On Thu, May 21, 2015 at 7:02 AM, Richard Schwerdtfeger <schwer@us.ibm.com>
wrote:
> Alex, for ARIA 1.1 we are going to limit the use of aria-interactive. By
> default, widgets are considered to be interactive.
>
That isn't consistent with the current text of the spec. It says "When a
user navigates an element that has aria-interactive set to "true",
assistive technologies that intercept standard keyboard events should
switch to a mode that passes keyboard events through to the user agent."
However, that's not currently how Windows screen readers behave. Buttons,
checkboxes, radio buttons, etc. are all "widgets", but screen readers do
NOT switch to a mode that passes keyboard events through to the user agent
now when elements with those roles are focused, even though that's
sometimes what web application authors would like them to do.

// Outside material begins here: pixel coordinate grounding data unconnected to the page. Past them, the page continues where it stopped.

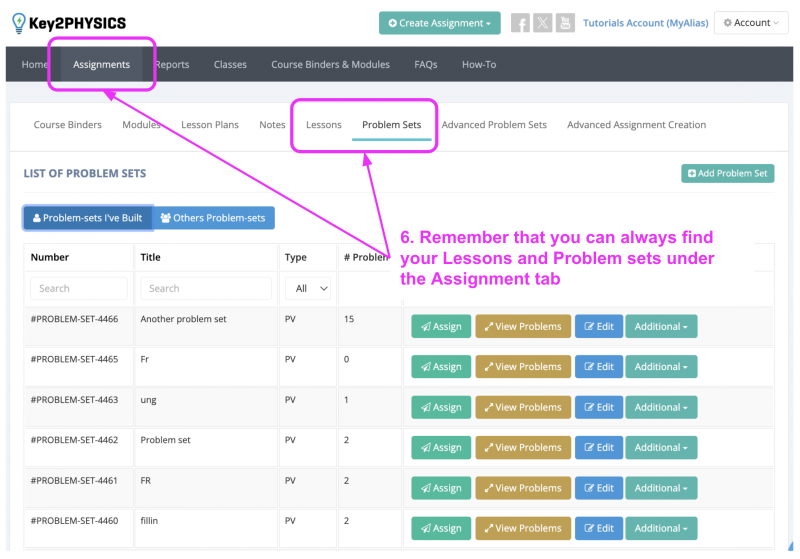Click the Number column Search field
800x559 pixels.
[79, 289]
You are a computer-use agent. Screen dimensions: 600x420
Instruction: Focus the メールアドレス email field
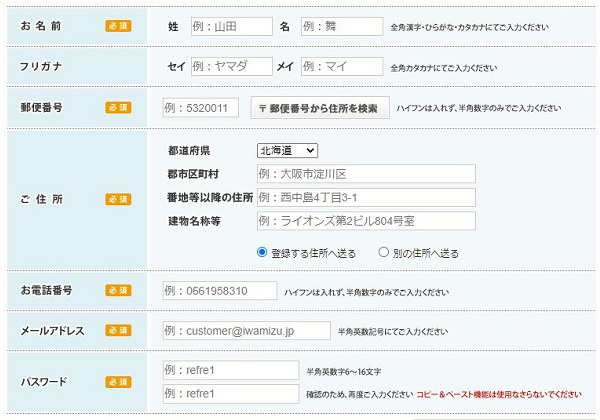tap(245, 330)
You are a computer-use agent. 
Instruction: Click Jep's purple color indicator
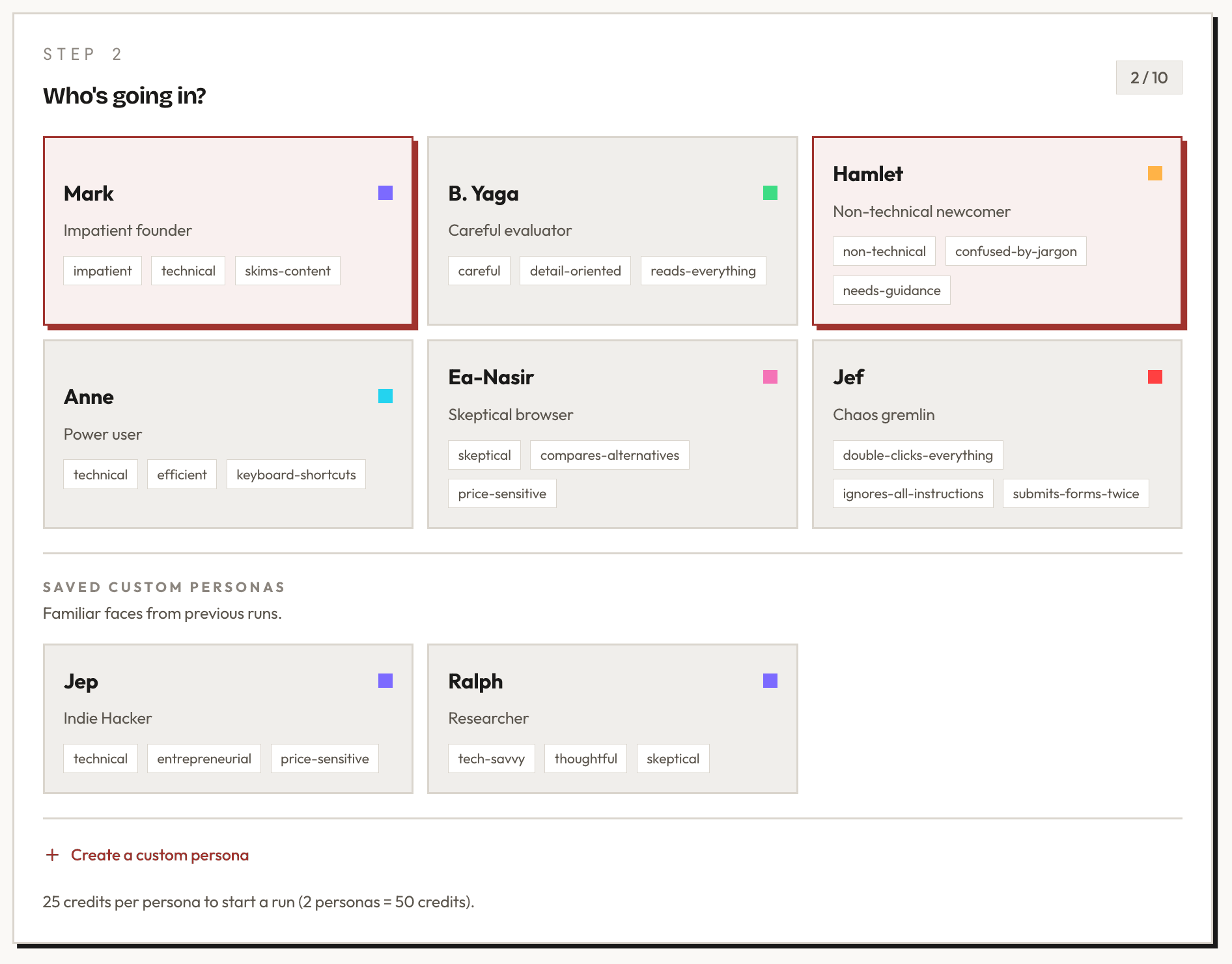385,680
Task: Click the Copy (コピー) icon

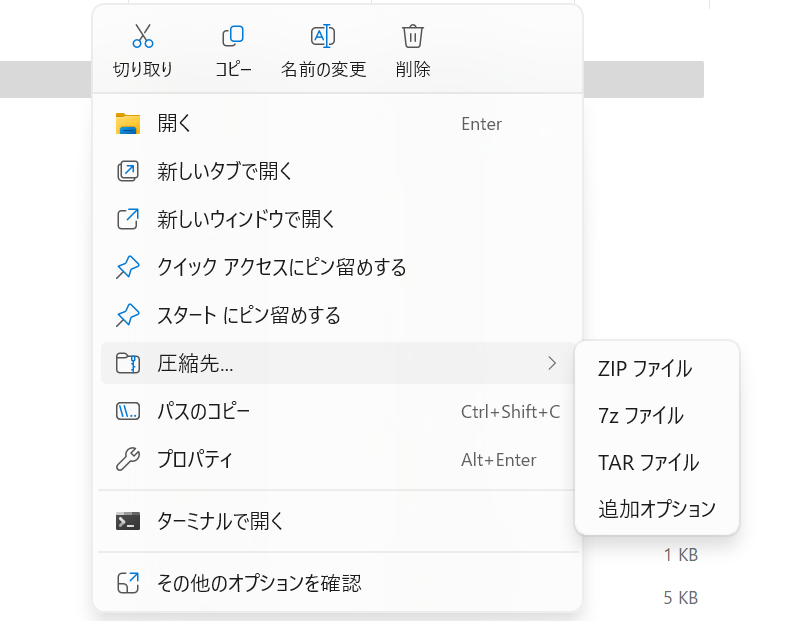Action: coord(232,37)
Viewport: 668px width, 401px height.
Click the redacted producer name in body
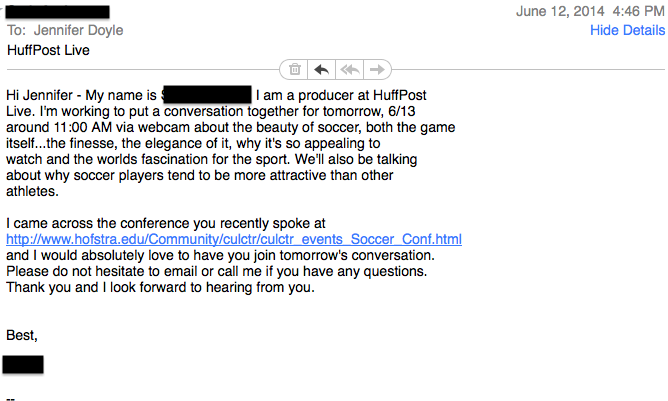[x=207, y=95]
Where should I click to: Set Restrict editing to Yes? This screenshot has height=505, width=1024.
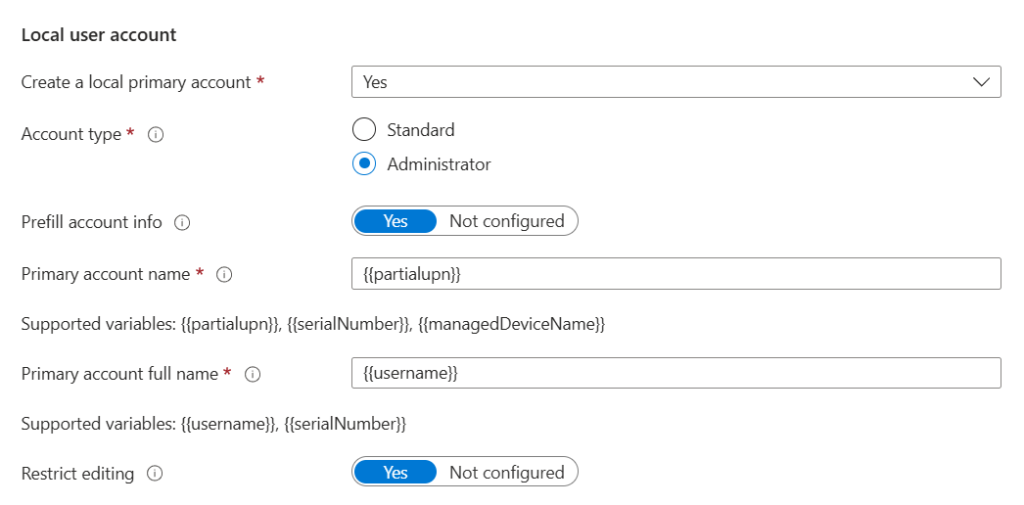(395, 472)
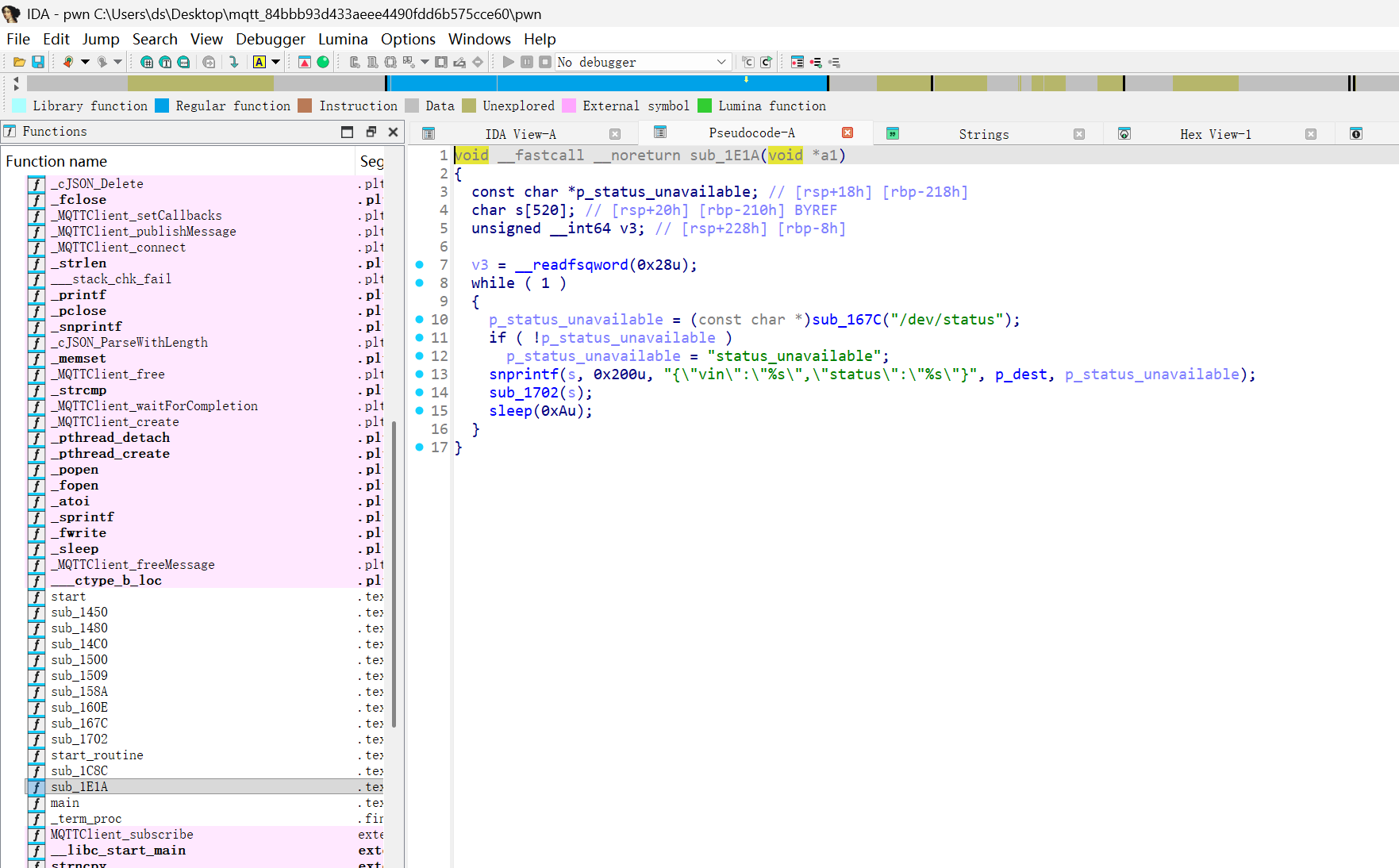
Task: Switch to the IDA View-A tab
Action: pyautogui.click(x=521, y=134)
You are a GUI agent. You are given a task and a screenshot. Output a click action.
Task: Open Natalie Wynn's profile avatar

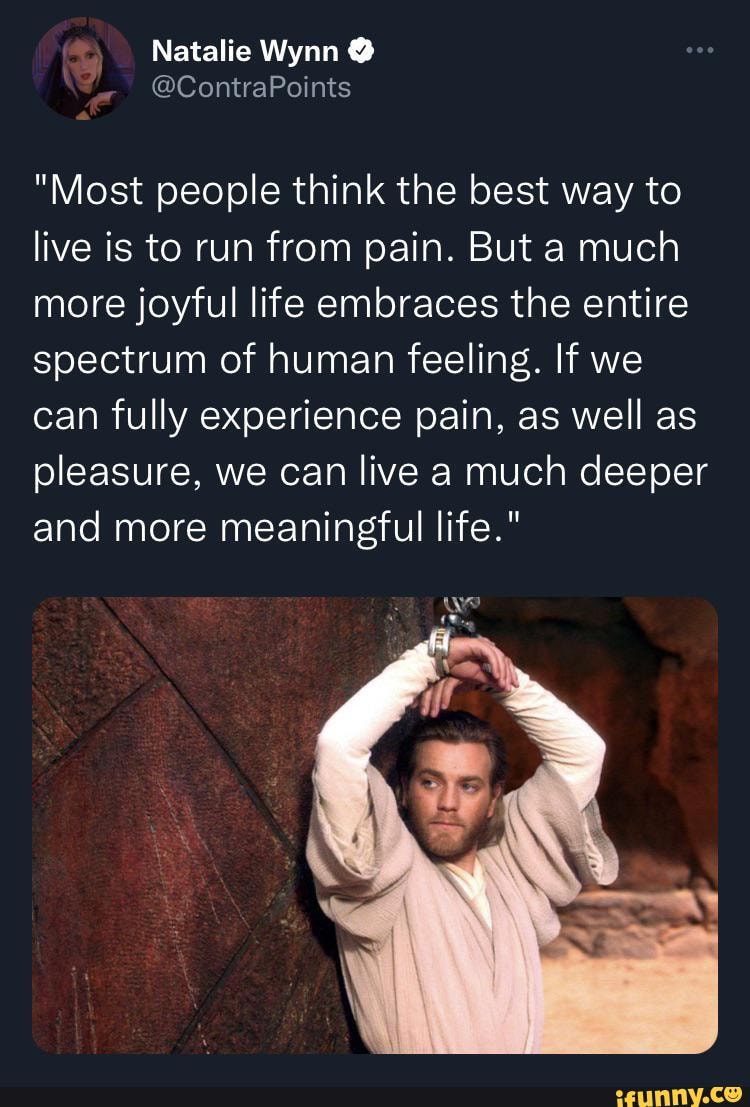83,68
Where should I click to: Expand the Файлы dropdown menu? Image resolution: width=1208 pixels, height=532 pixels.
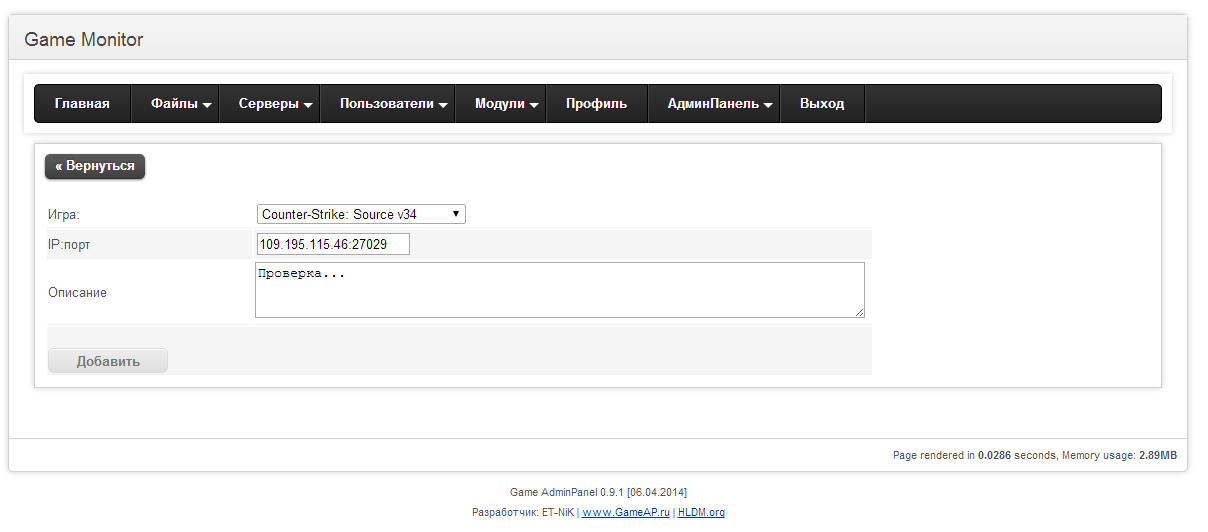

It'd be most accurate to say that the following roles are already
interactive: textbox, combobox, spinbutton, listbox, tab, menubar,
menuitem, treeitem, gridcell
However, these are not: button, checkbox, radiobutton, link
(We should double-check that list. I'll be happy to test it with JAWS,
NVDA, and Window-Eyes and figure out the current behavior.)
If we indeed want assistive technologies that intercept standard keyboard
events to switch to a mode that passes keyboard events through to the user
agent, we should allow authors to change a button to aria-interactive=true.